> WRITTEN EXERCISE:
Recast the material below as a JSON list of strings, with one string per line and blank lines dropped. Leave the pictures out of your answer.

Material for pointing to text and on-screen elements
>>

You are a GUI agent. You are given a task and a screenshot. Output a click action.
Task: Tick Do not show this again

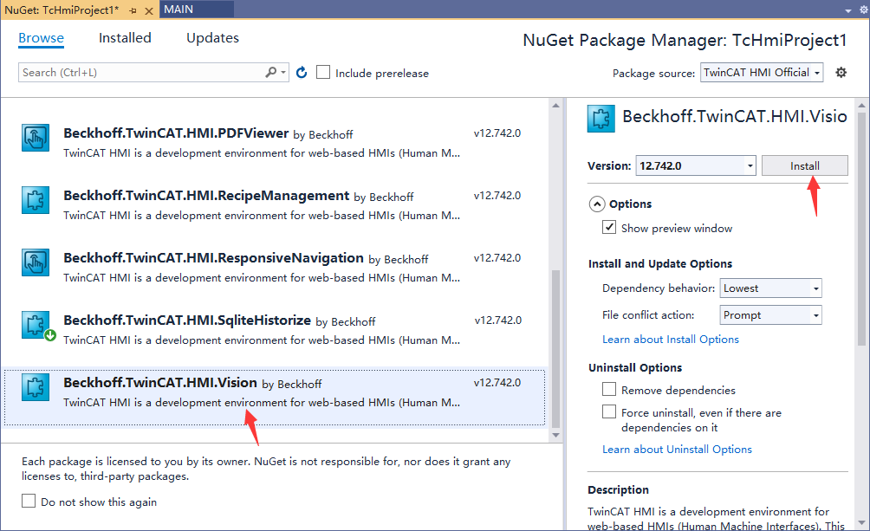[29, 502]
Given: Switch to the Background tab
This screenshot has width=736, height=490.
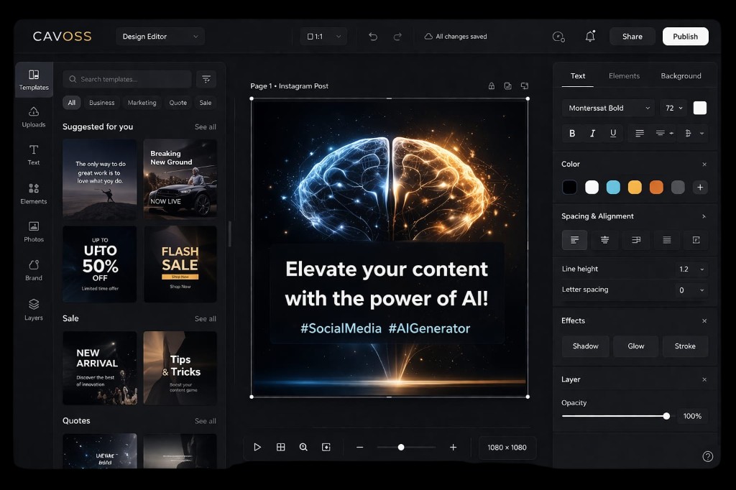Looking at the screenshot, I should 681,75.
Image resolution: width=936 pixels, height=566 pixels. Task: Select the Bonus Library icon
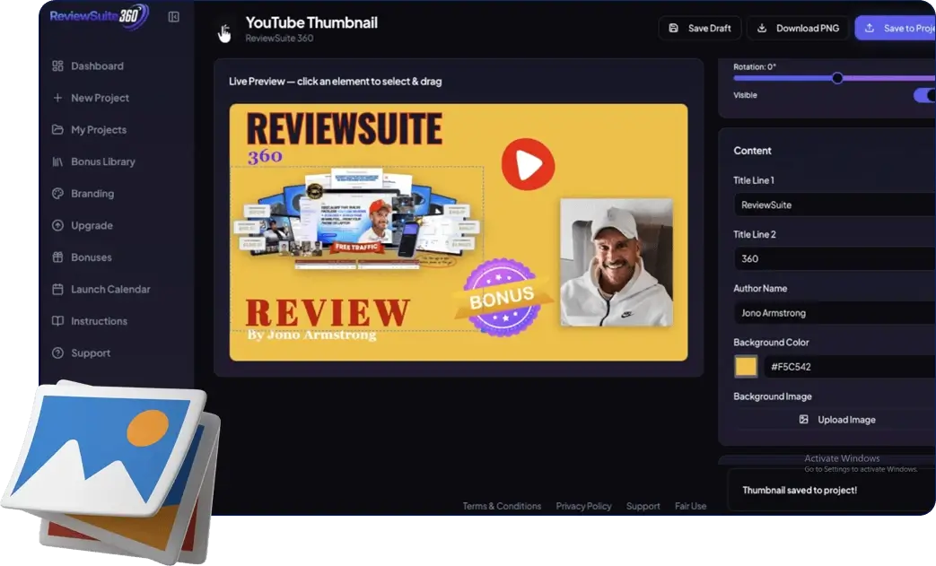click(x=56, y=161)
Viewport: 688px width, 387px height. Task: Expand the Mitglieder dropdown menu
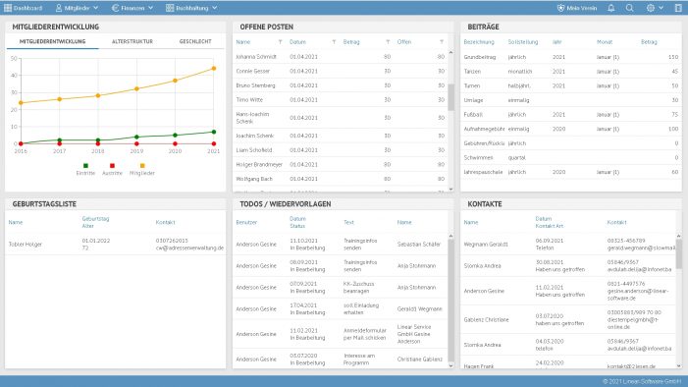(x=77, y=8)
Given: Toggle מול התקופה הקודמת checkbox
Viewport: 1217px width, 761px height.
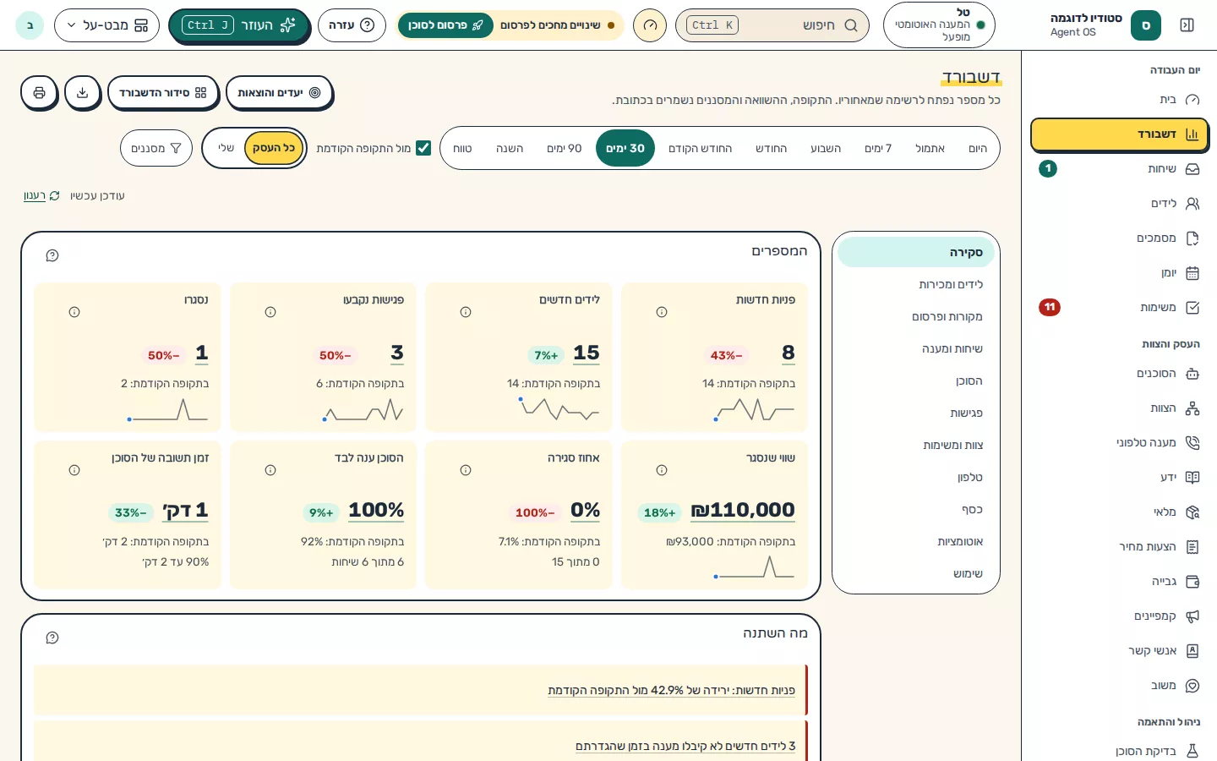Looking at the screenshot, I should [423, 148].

<<

> ANSWER TO THE EXERCISE:
[
  "You are a GUI agent. You are given a task and a screenshot. Output a click action.",
  "Task: Tick Do not show this again",
  "[29, 502]",
  "Given: Switch to the Background tab",
  "This screenshot has width=736, height=490.",
  "Looking at the screenshot, I should 681,75.",
  "Image resolution: width=936 pixels, height=566 pixels. Task: Select the Bonus Library icon",
  "click(x=56, y=161)",
  "Viewport: 688px width, 387px height. Task: Expand the Mitglieder dropdown menu",
  "(x=77, y=8)",
  "Given: Toggle מול התקופה הקודמת checkbox",
  "Viewport: 1217px width, 761px height.",
  "Looking at the screenshot, I should [423, 148]."
]